Hacker News new | ask | show | jobs
by niklassheth 217 days ago
This is more evidence that Cognition's SWE-1.5 is a GLM-4.6 finetune
2 comments

Can you provide more context for this? (eg Was SWE-1.5 released recently? Is it considered good? Is it considered fast? Was there speculation about what the underlying model was? How does this prove that it's a GLM finetune?)
People saw chinese characters in generations made by swe-1.5 (windsurfs model) and also in the one made by cursor. This led to suspicions that the models are finetunes of chinese models (which makes sense, as there aren't many us/eu strong coding models out there). GLM4.5/4.6 are the "strongest" coding models atm (with dsv3.2 and qwen somewhat behind) so that's where the speculation came from. Cerebras serving them at roughly the same speeds kinda adds to that story (e.g. if it'd be something heavier like dsv3 or kimik2 it would be slower).
Really appreciate this context. Thank you!
I suspect they are referencing the 950tok/s claim on Cognition's page.
Ah.
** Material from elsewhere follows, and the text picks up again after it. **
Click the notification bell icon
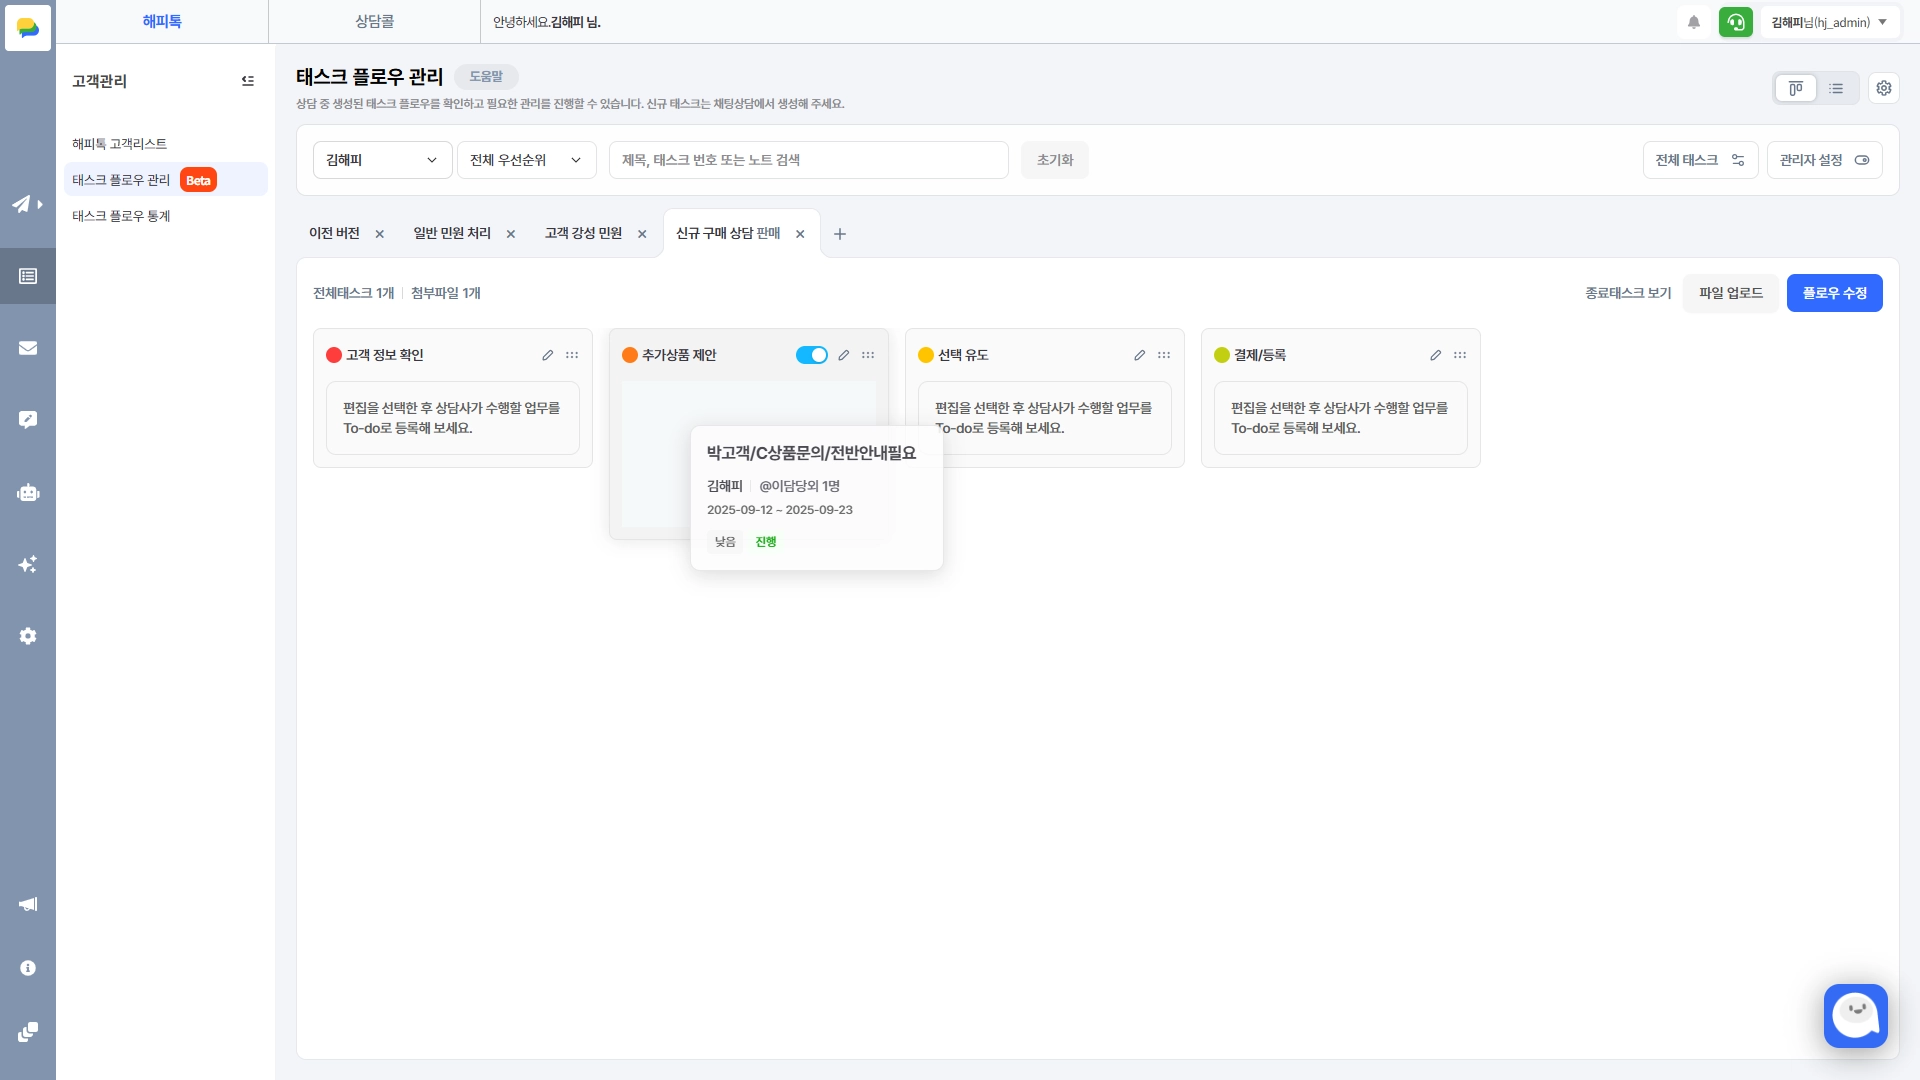This screenshot has width=1920, height=1080. pos(1694,22)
Thx. Blogpost for others: https://cognition.ai/blog/swe-1-5

Takeaway is that this is sonnet-ish model at 10x the speed.

Not at all. Any model with somewhat-similar architecture and roughly similar size should run at the same speed on Cerabras.

It's like saying Llama 3.2 3B and Gemma 4B are fine tunes of each other because they run at similar speeds on NVidia hardware.